─── Data for processing ───

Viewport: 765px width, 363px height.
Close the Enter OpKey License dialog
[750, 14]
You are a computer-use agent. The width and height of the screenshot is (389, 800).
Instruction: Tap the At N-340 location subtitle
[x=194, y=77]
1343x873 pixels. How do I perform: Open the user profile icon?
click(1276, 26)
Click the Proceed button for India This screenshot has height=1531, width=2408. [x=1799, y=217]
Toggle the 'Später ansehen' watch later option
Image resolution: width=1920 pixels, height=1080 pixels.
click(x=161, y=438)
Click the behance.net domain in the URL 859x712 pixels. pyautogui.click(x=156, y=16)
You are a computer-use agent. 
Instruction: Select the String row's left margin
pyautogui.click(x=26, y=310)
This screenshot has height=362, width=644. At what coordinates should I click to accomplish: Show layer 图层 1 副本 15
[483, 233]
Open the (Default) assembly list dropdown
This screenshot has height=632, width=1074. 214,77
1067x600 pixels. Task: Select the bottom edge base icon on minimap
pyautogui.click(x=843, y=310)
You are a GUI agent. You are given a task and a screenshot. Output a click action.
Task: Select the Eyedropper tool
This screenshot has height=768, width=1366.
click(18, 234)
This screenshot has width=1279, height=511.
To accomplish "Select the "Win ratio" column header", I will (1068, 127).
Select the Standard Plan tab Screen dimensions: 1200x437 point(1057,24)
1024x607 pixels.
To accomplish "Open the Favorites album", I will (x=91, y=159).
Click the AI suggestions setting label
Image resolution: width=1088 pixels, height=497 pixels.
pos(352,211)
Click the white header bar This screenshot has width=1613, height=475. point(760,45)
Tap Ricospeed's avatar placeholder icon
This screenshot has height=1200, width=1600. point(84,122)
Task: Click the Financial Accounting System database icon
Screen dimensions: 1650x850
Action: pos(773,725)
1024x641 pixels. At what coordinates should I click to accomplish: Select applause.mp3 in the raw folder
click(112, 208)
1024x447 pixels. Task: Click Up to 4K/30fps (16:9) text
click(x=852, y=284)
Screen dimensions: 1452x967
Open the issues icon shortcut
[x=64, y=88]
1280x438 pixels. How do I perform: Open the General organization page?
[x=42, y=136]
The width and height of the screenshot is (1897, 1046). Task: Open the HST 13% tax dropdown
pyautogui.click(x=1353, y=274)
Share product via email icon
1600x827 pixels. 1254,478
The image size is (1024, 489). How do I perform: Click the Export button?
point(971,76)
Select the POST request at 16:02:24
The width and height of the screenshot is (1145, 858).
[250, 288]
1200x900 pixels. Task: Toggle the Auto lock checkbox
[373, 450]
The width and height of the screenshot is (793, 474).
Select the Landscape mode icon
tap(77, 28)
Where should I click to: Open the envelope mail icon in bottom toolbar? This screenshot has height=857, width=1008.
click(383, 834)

───

[Exercise brief]: Print the material word for word, with nothing left out.

[Result]:
Viewport: 765px width, 363px height.
Close the Enter OpKey License dialog
[750, 14]
You are a computer-use agent. The width and height of the screenshot is (389, 800).
Instruction: Tap the At N-340 location subtitle
[x=194, y=77]
1343x873 pixels. How do I perform: Open the user profile icon?
click(1276, 26)
Click the Proceed button for India This screenshot has height=1531, width=2408. [x=1799, y=217]
Toggle the 'Später ansehen' watch later option
Image resolution: width=1920 pixels, height=1080 pixels.
click(x=161, y=438)
Click the behance.net domain in the URL 859x712 pixels. pyautogui.click(x=156, y=16)
You are a computer-use agent. 
Instruction: Select the String row's left margin
pyautogui.click(x=26, y=310)
This screenshot has height=362, width=644. At what coordinates should I click to accomplish: Show layer 图层 1 副本 15
[483, 233]
Open the (Default) assembly list dropdown
This screenshot has height=632, width=1074. 214,77
1067x600 pixels. Task: Select the bottom edge base icon on minimap
pyautogui.click(x=843, y=310)
You are a GUI agent. You are given a task and a screenshot. Output a click action.
Task: Select the Eyedropper tool
This screenshot has height=768, width=1366.
click(18, 234)
This screenshot has width=1279, height=511.
To accomplish "Select the "Win ratio" column header", I will (1068, 127).
Select the Standard Plan tab Screen dimensions: 1200x437 point(1057,24)
1024x607 pixels.
To accomplish "Open the Favorites album", I will (x=91, y=159).
Click the AI suggestions setting label
Image resolution: width=1088 pixels, height=497 pixels.
pos(352,211)
Click the white header bar This screenshot has width=1613, height=475. point(760,45)
Tap Ricospeed's avatar placeholder icon
This screenshot has height=1200, width=1600. point(84,122)
Task: Click the Financial Accounting System database icon
Screen dimensions: 1650x850
Action: pos(773,725)
1024x641 pixels. At what coordinates should I click to accomplish: Select applause.mp3 in the raw folder
click(112, 208)
1024x447 pixels. Task: Click Up to 4K/30fps (16:9) text
click(x=852, y=284)
Screen dimensions: 1452x967
Open the issues icon shortcut
[x=64, y=88]
1280x438 pixels. How do I perform: Open the General organization page?
[x=42, y=136]
The width and height of the screenshot is (1897, 1046). Task: Open the HST 13% tax dropdown
pyautogui.click(x=1353, y=274)
Share product via email icon
1600x827 pixels. 1254,478
The image size is (1024, 489). How do I perform: Click the Export button?
point(971,76)
Select the POST request at 16:02:24
The width and height of the screenshot is (1145, 858).
[250, 288]
1200x900 pixels. Task: Toggle the Auto lock checkbox
[373, 450]
The width and height of the screenshot is (793, 474).
Select the Landscape mode icon
tap(77, 28)
Where should I click to: Open the envelope mail icon in bottom toolbar? This screenshot has height=857, width=1008.
click(383, 834)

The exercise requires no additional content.